- [TASK GOAL]:
Word for word, restate every line of the material.

- [AVAILABLE DATA]:
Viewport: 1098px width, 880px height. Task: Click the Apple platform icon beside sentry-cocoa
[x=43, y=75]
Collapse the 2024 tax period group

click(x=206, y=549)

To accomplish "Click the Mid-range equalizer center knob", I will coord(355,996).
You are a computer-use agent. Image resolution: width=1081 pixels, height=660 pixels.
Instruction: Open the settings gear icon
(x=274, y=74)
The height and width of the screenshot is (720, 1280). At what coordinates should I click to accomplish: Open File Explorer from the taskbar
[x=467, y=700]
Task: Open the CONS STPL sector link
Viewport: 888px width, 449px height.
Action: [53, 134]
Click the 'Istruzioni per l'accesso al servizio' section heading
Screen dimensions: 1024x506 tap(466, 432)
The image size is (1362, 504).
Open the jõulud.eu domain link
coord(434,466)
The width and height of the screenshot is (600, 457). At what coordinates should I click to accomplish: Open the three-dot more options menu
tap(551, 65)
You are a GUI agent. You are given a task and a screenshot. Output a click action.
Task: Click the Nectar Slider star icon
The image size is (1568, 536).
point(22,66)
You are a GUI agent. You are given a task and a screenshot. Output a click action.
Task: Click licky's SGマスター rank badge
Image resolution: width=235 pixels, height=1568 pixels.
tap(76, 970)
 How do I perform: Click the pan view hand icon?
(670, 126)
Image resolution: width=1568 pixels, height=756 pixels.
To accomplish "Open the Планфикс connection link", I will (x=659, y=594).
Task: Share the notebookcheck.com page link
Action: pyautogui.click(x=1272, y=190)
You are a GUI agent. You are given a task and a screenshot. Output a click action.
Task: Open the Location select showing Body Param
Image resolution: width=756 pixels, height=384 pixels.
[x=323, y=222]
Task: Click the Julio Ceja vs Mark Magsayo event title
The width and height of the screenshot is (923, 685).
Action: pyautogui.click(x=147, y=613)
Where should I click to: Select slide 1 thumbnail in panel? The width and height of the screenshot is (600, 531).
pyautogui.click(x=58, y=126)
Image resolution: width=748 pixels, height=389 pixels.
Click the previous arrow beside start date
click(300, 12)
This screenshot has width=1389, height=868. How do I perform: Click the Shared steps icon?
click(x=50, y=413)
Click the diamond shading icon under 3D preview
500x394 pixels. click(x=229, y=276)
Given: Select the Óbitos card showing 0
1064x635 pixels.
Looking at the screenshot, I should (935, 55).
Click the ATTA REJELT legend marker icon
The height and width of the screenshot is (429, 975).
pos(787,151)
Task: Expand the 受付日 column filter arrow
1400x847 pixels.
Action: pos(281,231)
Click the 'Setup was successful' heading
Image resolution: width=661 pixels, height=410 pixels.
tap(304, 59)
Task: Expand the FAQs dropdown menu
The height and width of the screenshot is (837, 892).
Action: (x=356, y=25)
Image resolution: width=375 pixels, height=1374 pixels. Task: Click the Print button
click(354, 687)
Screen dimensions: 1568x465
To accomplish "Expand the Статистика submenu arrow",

- [SOLUTION TO THIS EXERCISE]:
Viewport: 1098px width, 880px height. Task: Click the Apple platform icon beside sentry-cocoa
[x=43, y=75]
Collapse the 2024 tax period group

click(x=206, y=549)

To accomplish "Click the Mid-range equalizer center knob", I will coord(355,996).
You are a computer-use agent. Image resolution: width=1081 pixels, height=660 pixels.
Instruction: Open the settings gear icon
(x=274, y=74)
The height and width of the screenshot is (720, 1280). At what coordinates should I click to accomplish: Open File Explorer from the taskbar
[x=467, y=700]
Task: Open the CONS STPL sector link
Viewport: 888px width, 449px height.
Action: [53, 134]
Click the 'Istruzioni per l'accesso al servizio' section heading
Screen dimensions: 1024x506 tap(466, 432)
The image size is (1362, 504).
Open the jõulud.eu domain link
coord(434,466)
The width and height of the screenshot is (600, 457). At what coordinates should I click to accomplish: Open the three-dot more options menu
tap(551, 65)
You are a GUI agent. You are given a task and a screenshot. Output a click action.
Task: Click the Nectar Slider star icon
The image size is (1568, 536).
point(22,66)
You are a GUI agent. You are given a task and a screenshot. Output a click action.
Task: Click licky's SGマスター rank badge
Image resolution: width=235 pixels, height=1568 pixels.
tap(76, 970)
 How do I perform: Click the pan view hand icon?
(670, 126)
Image resolution: width=1568 pixels, height=756 pixels.
To accomplish "Open the Планфикс connection link", I will (x=659, y=594).
Task: Share the notebookcheck.com page link
Action: pyautogui.click(x=1272, y=190)
You are a GUI agent. You are given a task and a screenshot. Output a click action.
Task: Open the Location select showing Body Param
Image resolution: width=756 pixels, height=384 pixels.
[x=323, y=222]
Task: Click the Julio Ceja vs Mark Magsayo event title
The width and height of the screenshot is (923, 685).
Action: pyautogui.click(x=147, y=613)
Where should I click to: Select slide 1 thumbnail in panel? The width and height of the screenshot is (600, 531).
pyautogui.click(x=58, y=126)
Image resolution: width=748 pixels, height=389 pixels.
Click the previous arrow beside start date
click(300, 12)
This screenshot has width=1389, height=868. How do I perform: Click the Shared steps icon?
click(x=50, y=413)
Click the diamond shading icon under 3D preview
500x394 pixels. click(x=229, y=276)
Given: Select the Óbitos card showing 0
1064x635 pixels.
Looking at the screenshot, I should (935, 55).
Click the ATTA REJELT legend marker icon
The height and width of the screenshot is (429, 975).
pos(787,151)
Task: Expand the 受付日 column filter arrow
1400x847 pixels.
Action: pos(281,231)
Click the 'Setup was successful' heading
Image resolution: width=661 pixels, height=410 pixels.
tap(304, 59)
Task: Expand the FAQs dropdown menu
The height and width of the screenshot is (837, 892).
Action: (x=356, y=25)
Image resolution: width=375 pixels, height=1374 pixels. Task: Click the Print button
click(354, 687)
Screen dimensions: 1568x465
To accomplish "Expand the Статистика submenu arrow",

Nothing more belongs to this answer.